Delta’s traffic growth by region
Delta’s traffic grew both domestically and internationally. Last month, its US traffic grew 6.2% YoY, and from January to October, it grew 6.9% YoY. The airline’s international traffic grew 3.6% in October, mainly due to a 5.3% rise in the Atlantic region. Its passenger traffic across the Pacific and Latin America regions grew 0.8% and 2%, respectively.
From January to October, Delta’s traffic grew 3.4% internationally. Its Pacific and Atlantic traffic grew by 3.6% and 5%, respectively, while its Latin America traffic fell 0.5% YoY.

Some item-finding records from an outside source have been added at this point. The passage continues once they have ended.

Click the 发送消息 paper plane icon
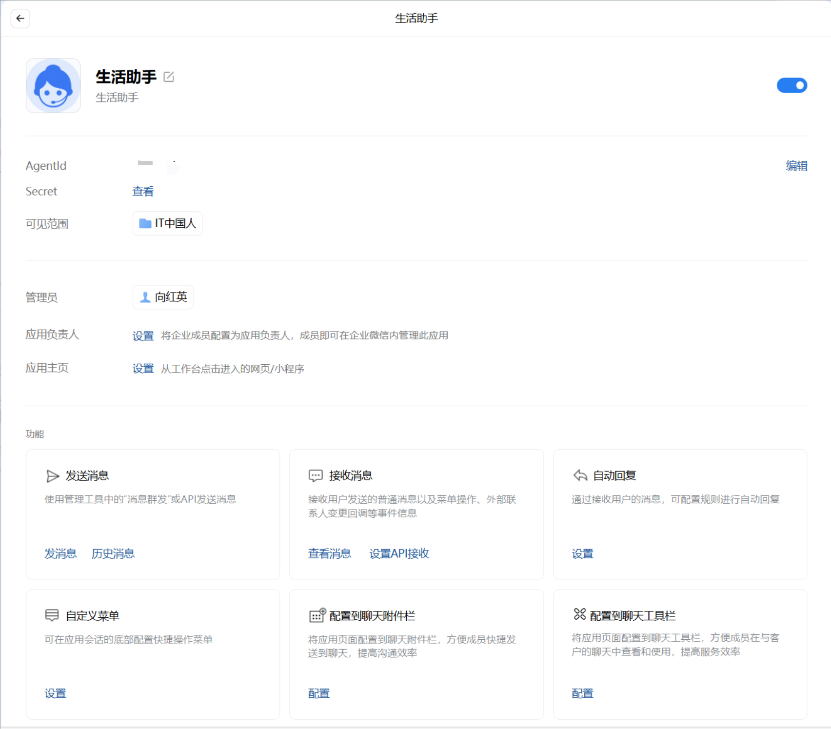Viewport: 831px width, 729px height. (x=52, y=476)
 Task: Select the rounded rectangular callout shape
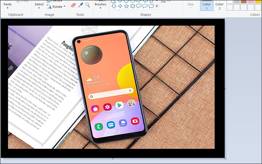click(139, 6)
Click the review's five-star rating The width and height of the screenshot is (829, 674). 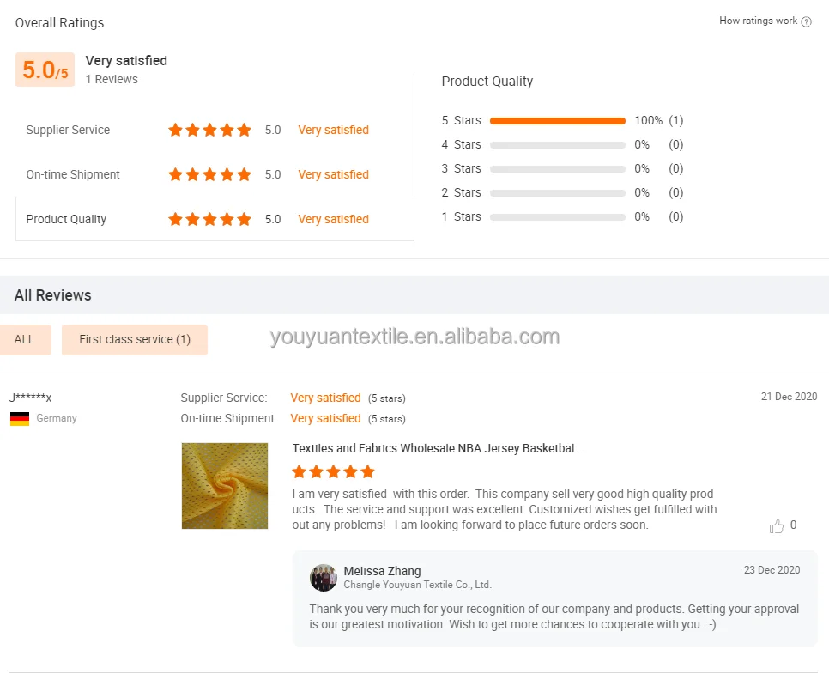tap(333, 471)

Delta adding capacity on profitable routes
Delta is focusing on realigning routes and increasing its profitable routes’ capacity. The company’s operating statistics over the last year show state massive capacity additions across its trans-Pacific and trans-Atlantic routes.
Last month, the company increased its capacity across the Atlantic and Pacific regions by 5.1% and 4%, respectively. From January to October, its Atlantic and Pacific seating capacity grew by 5% and 5.2%, respectively.

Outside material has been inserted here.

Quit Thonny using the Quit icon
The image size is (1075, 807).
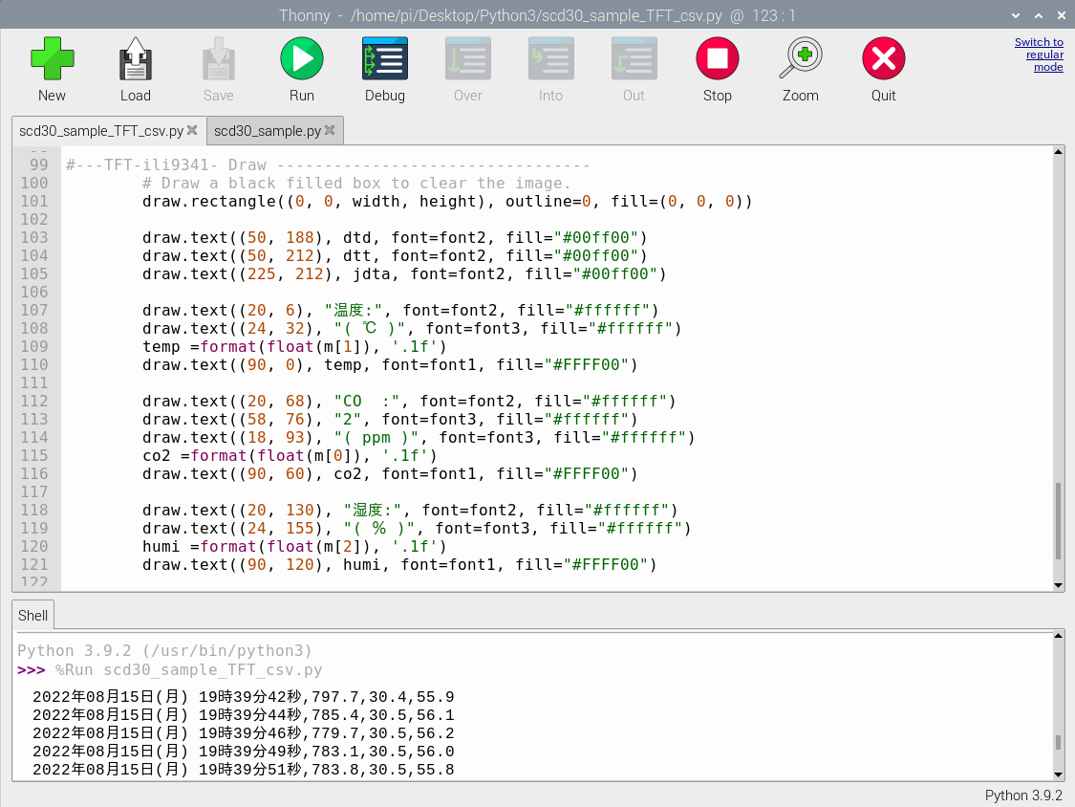click(883, 58)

The company’s focus on increasing its profitable routes’ capacity is boosting its unit revenue. In Q3, the company’s unit revenue rose by 2.5% YoY to $0.1657, outgrowing most peers’.
In the third quarter, American Airlines’ (AAL) and United Airlines’ (UAL) revenue grew 2% and 1.7% YoY, respectively. Southwest Airlines’ (LUV) revenue grew the most among the top four US carriers, by 4.2% YoY.
Delta stock performance
This year, Delta stock has gained 15.2%, outperforming most peers. Southwest and United Airlines have gained 24.5% and 11.2%, respectively, while American Airlines has fallen 2.9%.
Nonetheless, Delta has underperformed the broader US market and the iShares Transportation Average ETF (IYT), of which 20% is allocated to the passenger airline industry. This year, the Dow Jones and S&P 500 have risen 17.9% and 22.7%, respectively, and IYT has risen by 20.2%.